ФРАГМЕНТ ТЕКСТА.
□ □ □ □
Следите за нашими новостями!
Твиттер      Google+
Русский филологический портал

М. В. Панов

ПОЗИЦИОННЫЕ ОТНОШЕНИЯ В СТИЛИСТИКЕ

(In Honor of Professor Victor Levin: Russian Philology and History. - Jerusalem, 1992. - С. 136-145)


 
Язык - целостная, единая система. Поэтому закономерности, существенные для одного языкового яруса, скорее всего, обнаружат свою значительность и в других ярусах. Смелую и плодотворную попытку применить некоторые понятия, выработанные в фонологии, в иной области - в стилистике - сделал В. Д. Левин. В статье ”Литературный язык и художественное повествование” он разграничивает два вида стилеобразующих элементов: одни ”находятся в условиях зависимости, выступают - если воспользоваться терминами фонологии - в ”слабой”, обусловленной позиции, вторые - позиционно независимы, они могут выступать в необусловленной ”сильной” позиции” [1].
Речь идет, таким образом, о различении позиционно обусловленного и позиционно независимого. Само понятие позиции при этом преобразуется, оно применяется к новому ряду фактов. Нам кажется, что движение в этом направлении может быть продолжено) понятие позиции способно прояснить некоторые явления художественной речи.
Позиция не только связана со знаками, она сама - знак. Она показывает, что в данном месте текста отменяются одни определенные законы и вводятся другие. Так, конец слова - знак того, что выбор глухих и звонких отменен; вводится правило: употреблять только глухие шумные согласные (или: элиминировать звонкость).
□ □ □ □
ИСХОДНЫЙ МАТЕРИАЛ.
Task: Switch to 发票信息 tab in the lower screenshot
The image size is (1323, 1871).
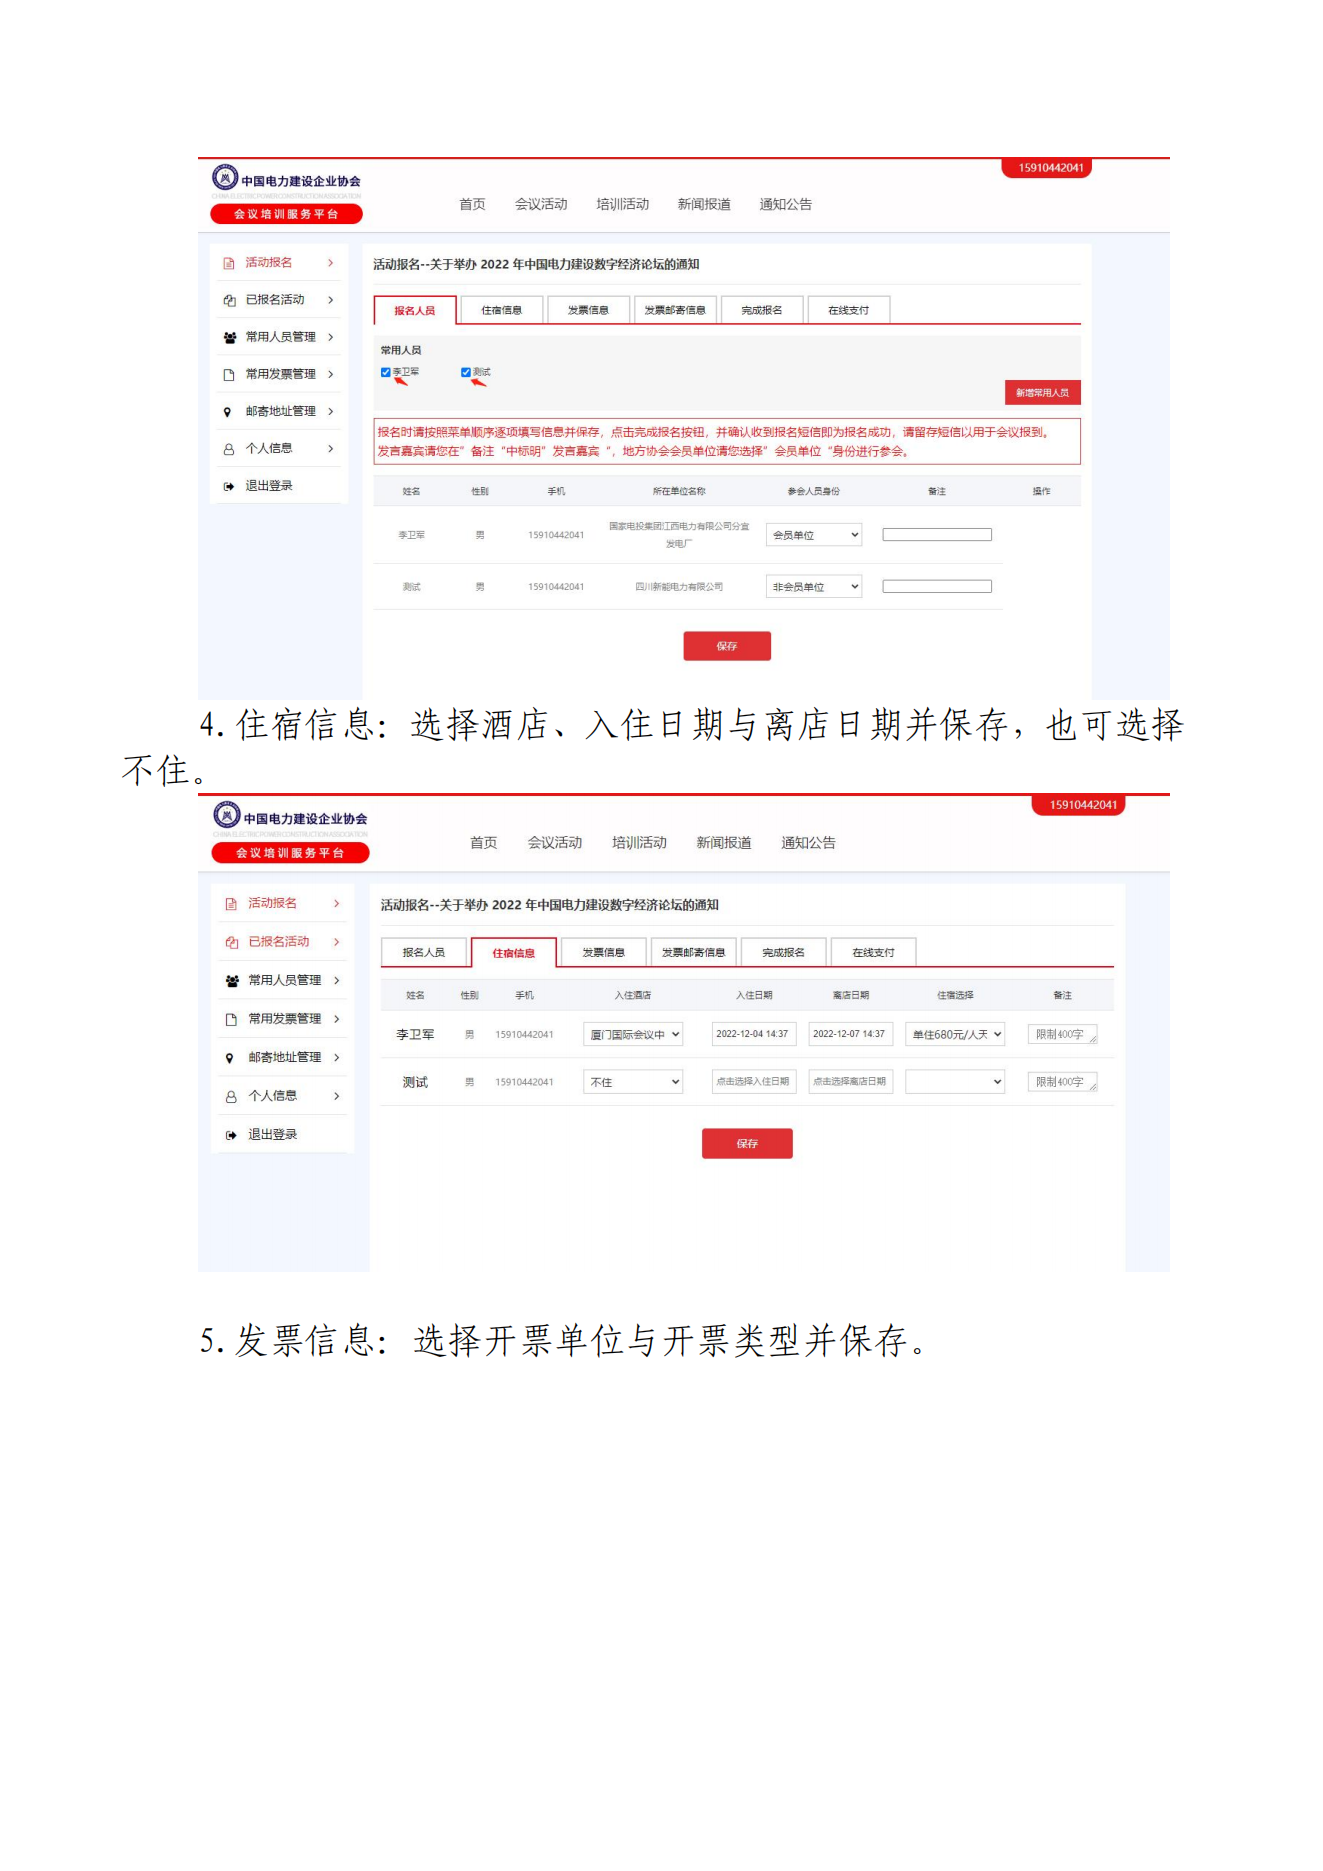Action: [603, 952]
□ □ □ □
ЦЕЛЬ ЗАДАНИЯ. Знаком чего, согласно фрагменту текста, служит конец слова? Листинг здесь не требуется.

РЕЗУЛЬТАТ ВЫПОЛНЕНИЯ. Конец слова — знак того, что выбор глухих и звонких отменен и вводится правило употреблять только глухие шумные согласные.